## TASK STATEMENT
Please return everything in the data from the line that contains "This screenshot has height=238, width=831." down to the line that contains "I will point(283,200).", both lines included, repeated exactly with nothing else.

Start of RECORD EXCERPTS

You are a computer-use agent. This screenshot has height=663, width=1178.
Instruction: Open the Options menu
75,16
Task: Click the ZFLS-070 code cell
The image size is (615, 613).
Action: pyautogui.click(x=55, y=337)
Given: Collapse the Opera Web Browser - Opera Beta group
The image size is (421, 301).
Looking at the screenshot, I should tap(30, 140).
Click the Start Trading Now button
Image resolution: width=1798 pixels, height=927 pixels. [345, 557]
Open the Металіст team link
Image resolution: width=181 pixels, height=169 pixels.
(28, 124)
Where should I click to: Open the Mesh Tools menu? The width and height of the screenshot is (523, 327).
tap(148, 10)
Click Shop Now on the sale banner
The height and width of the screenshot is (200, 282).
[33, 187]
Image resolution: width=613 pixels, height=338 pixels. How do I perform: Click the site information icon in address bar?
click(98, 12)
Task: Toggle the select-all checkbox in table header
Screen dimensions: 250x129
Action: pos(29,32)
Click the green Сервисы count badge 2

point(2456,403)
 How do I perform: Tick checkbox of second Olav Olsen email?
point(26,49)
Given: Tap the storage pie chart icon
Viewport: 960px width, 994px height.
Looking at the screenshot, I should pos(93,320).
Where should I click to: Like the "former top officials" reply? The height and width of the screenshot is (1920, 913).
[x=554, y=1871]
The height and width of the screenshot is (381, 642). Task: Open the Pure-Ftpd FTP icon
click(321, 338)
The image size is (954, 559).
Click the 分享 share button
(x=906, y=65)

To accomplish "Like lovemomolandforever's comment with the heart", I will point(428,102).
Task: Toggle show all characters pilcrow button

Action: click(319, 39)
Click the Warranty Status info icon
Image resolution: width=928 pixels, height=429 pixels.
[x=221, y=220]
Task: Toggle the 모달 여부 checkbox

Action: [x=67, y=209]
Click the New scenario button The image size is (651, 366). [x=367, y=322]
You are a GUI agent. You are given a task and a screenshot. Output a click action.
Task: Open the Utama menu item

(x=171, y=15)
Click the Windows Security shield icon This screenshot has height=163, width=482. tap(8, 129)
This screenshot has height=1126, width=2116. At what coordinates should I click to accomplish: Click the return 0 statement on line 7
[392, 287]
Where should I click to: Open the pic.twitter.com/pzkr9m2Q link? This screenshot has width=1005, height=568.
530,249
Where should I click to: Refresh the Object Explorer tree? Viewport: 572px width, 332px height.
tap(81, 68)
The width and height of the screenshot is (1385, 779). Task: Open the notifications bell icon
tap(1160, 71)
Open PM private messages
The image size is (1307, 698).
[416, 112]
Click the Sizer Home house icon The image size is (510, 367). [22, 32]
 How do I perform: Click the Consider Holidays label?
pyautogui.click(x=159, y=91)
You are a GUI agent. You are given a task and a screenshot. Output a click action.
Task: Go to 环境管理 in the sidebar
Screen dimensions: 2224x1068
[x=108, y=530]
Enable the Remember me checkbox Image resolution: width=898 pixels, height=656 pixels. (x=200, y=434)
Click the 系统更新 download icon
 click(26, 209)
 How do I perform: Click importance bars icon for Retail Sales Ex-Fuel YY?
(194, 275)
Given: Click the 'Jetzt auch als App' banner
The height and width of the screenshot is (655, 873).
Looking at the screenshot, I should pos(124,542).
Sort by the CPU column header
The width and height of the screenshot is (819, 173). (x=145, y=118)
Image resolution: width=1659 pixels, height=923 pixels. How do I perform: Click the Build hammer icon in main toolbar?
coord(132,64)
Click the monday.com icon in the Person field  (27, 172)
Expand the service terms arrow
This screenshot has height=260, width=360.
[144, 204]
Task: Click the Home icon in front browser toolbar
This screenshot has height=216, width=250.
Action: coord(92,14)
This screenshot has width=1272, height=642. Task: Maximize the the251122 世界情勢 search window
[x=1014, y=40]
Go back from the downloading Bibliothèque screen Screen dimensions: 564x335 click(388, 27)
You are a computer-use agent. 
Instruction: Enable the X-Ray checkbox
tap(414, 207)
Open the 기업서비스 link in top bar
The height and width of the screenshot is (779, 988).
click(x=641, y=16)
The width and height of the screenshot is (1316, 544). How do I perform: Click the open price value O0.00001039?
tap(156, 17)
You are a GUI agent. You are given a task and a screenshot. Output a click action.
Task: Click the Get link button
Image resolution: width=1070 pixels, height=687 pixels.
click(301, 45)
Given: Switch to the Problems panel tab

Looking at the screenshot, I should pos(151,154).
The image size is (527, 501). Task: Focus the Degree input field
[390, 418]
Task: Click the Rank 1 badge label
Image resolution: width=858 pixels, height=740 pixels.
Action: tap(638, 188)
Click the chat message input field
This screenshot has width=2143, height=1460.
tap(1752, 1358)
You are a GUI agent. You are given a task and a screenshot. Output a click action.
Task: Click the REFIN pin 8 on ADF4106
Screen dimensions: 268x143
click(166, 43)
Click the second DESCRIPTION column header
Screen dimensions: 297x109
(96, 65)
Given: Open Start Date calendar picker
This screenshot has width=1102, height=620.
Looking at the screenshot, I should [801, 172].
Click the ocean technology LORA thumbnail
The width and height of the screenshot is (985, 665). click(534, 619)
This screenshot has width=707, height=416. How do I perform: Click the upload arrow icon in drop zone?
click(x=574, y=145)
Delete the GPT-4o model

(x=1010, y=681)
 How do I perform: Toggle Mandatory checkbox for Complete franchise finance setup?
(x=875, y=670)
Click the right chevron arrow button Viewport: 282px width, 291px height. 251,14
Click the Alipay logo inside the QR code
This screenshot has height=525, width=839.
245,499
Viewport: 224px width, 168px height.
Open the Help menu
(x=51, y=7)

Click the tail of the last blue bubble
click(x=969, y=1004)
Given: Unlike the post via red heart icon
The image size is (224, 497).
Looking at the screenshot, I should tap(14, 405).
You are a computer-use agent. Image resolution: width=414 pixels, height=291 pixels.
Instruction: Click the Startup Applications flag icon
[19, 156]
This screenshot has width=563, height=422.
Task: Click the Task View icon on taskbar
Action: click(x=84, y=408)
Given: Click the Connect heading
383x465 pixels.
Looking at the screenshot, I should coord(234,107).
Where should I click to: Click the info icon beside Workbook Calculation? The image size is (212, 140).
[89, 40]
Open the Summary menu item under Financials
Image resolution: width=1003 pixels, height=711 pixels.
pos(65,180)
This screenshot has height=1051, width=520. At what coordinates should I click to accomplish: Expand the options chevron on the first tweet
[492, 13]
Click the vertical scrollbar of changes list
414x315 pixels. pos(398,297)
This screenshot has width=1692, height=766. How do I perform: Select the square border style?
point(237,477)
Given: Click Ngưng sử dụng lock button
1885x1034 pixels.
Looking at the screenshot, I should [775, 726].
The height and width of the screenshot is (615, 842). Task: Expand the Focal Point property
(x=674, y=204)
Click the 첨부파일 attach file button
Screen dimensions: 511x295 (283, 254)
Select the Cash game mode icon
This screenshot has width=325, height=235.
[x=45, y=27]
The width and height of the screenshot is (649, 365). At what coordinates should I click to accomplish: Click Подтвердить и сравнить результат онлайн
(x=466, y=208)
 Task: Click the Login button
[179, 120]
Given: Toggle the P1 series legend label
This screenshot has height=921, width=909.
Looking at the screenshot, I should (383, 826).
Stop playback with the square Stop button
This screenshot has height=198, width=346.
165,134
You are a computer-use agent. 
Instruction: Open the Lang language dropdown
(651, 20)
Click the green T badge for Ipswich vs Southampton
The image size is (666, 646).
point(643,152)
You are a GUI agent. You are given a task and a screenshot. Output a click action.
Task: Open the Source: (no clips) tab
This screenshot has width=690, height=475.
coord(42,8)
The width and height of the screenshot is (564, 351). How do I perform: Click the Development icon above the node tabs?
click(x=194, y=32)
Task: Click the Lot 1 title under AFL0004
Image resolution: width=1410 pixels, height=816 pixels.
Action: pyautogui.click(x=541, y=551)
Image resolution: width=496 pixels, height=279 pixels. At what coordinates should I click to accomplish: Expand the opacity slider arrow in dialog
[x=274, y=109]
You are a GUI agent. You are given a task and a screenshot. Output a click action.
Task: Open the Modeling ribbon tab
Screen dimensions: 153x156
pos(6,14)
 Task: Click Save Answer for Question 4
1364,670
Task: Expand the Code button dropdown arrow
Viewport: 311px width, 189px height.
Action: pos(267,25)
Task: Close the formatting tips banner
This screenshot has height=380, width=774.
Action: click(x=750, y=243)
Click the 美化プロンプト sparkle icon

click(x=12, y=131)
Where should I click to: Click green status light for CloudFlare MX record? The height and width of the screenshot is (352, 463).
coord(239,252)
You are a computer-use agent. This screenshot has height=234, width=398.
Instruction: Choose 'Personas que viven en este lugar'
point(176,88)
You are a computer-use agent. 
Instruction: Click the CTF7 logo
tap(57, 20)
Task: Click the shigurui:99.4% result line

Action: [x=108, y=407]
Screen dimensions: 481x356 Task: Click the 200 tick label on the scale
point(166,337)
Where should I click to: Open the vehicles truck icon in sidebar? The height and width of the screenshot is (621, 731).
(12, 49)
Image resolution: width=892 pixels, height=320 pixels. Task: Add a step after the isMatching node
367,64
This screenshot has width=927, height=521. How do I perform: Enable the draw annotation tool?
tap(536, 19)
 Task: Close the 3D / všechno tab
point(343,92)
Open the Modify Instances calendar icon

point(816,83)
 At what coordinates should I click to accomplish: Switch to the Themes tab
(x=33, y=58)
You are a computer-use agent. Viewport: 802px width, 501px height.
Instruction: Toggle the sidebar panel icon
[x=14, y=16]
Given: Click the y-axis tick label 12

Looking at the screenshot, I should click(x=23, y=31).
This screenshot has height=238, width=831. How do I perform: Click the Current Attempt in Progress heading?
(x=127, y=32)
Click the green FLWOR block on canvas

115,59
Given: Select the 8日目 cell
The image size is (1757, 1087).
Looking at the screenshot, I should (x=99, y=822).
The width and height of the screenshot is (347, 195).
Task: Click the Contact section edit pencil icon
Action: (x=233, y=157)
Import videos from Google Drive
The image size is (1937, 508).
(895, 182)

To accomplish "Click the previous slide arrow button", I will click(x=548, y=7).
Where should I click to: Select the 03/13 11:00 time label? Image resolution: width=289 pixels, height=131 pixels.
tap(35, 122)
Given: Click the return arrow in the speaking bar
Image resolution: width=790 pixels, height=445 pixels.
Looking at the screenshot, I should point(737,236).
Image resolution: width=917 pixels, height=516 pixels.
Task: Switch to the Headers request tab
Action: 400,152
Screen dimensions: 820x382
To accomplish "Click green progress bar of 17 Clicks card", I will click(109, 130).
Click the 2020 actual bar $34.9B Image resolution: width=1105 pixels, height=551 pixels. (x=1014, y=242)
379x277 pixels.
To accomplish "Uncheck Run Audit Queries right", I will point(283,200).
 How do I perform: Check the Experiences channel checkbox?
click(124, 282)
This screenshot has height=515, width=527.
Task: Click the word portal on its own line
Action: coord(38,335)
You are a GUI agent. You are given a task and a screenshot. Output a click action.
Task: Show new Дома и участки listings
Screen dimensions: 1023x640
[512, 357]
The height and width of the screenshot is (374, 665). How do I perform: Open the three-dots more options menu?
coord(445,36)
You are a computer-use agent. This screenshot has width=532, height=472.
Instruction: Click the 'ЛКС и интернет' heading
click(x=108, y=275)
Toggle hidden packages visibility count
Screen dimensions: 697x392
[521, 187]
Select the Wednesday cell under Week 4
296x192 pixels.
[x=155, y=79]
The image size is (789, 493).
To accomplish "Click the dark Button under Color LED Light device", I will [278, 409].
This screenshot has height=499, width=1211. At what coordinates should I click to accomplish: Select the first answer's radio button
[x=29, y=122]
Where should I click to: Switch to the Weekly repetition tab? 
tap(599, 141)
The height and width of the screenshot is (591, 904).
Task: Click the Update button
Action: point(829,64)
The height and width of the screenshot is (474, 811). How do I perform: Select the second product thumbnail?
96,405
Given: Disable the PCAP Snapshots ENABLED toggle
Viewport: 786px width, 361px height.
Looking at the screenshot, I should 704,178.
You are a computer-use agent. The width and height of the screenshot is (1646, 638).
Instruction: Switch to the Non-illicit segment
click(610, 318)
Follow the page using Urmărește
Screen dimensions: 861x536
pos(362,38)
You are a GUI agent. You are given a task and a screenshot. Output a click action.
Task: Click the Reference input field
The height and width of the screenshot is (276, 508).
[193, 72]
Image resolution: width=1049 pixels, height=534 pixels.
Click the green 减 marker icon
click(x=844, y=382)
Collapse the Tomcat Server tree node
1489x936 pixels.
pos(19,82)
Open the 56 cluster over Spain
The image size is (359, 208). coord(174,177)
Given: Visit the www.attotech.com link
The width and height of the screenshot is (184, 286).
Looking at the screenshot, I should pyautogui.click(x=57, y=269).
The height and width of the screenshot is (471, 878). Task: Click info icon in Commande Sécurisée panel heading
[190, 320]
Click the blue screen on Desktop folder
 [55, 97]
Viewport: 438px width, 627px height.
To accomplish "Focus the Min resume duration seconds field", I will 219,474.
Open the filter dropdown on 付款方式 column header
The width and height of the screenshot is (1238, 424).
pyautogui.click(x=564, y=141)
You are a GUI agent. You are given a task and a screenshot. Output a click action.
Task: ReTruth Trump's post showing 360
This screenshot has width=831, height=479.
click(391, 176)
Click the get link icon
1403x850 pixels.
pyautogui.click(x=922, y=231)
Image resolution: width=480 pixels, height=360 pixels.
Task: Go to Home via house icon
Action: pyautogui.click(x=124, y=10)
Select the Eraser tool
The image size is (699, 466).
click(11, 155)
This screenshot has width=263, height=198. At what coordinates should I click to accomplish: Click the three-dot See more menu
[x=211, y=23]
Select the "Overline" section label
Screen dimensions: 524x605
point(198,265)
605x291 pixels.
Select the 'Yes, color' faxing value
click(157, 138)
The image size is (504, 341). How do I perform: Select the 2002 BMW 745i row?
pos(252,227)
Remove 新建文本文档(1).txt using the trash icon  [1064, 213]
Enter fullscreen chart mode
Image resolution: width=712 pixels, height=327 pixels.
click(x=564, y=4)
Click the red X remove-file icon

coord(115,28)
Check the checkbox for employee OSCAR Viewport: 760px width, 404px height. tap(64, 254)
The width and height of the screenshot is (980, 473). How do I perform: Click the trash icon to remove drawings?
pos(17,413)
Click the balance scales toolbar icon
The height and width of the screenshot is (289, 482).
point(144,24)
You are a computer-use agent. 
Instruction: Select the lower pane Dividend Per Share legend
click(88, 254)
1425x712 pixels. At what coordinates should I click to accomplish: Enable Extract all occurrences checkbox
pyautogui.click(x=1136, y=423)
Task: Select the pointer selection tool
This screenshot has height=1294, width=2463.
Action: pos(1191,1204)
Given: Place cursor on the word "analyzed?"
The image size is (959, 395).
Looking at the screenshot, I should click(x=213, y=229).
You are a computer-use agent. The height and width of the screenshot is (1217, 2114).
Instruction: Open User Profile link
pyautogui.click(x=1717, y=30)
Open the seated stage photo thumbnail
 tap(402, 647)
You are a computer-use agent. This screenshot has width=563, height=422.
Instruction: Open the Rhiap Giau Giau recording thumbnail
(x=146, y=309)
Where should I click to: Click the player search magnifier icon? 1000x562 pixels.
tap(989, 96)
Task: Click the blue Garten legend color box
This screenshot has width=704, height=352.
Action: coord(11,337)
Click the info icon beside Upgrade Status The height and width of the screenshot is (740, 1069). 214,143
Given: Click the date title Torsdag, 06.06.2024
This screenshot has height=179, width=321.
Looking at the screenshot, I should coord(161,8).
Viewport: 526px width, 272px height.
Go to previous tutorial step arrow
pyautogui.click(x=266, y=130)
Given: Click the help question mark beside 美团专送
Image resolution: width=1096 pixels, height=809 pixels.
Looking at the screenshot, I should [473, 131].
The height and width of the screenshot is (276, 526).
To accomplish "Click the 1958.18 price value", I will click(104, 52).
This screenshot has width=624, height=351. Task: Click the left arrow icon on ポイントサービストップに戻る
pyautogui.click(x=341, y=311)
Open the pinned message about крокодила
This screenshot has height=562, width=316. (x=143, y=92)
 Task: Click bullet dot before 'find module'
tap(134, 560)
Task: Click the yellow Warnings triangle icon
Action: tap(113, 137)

End of RECORD EXCERPTS

## COMPLETE ANSWER
This screenshot has height=238, width=831. How do I perform: Click the Current Attempt in Progress heading?
(x=127, y=32)
Click the green FLWOR block on canvas

115,59
Given: Select the 8日目 cell
The image size is (1757, 1087).
Looking at the screenshot, I should (x=99, y=822).
The width and height of the screenshot is (347, 195).
Task: Click the Contact section edit pencil icon
Action: (x=233, y=157)
Import videos from Google Drive
The image size is (1937, 508).
(895, 182)

To accomplish "Click the previous slide arrow button", I will click(x=548, y=7).
Where should I click to: Select the 03/13 11:00 time label? Image resolution: width=289 pixels, height=131 pixels.
tap(35, 122)
Given: Click the return arrow in the speaking bar
Image resolution: width=790 pixels, height=445 pixels.
Looking at the screenshot, I should point(737,236).
Image resolution: width=917 pixels, height=516 pixels.
Task: Switch to the Headers request tab
Action: 400,152
Screen dimensions: 820x382
To accomplish "Click green progress bar of 17 Clicks card", I will click(109, 130).
Click the 2020 actual bar $34.9B Image resolution: width=1105 pixels, height=551 pixels. (x=1014, y=242)
379x277 pixels.
To accomplish "Uncheck Run Audit Queries right", I will point(283,200).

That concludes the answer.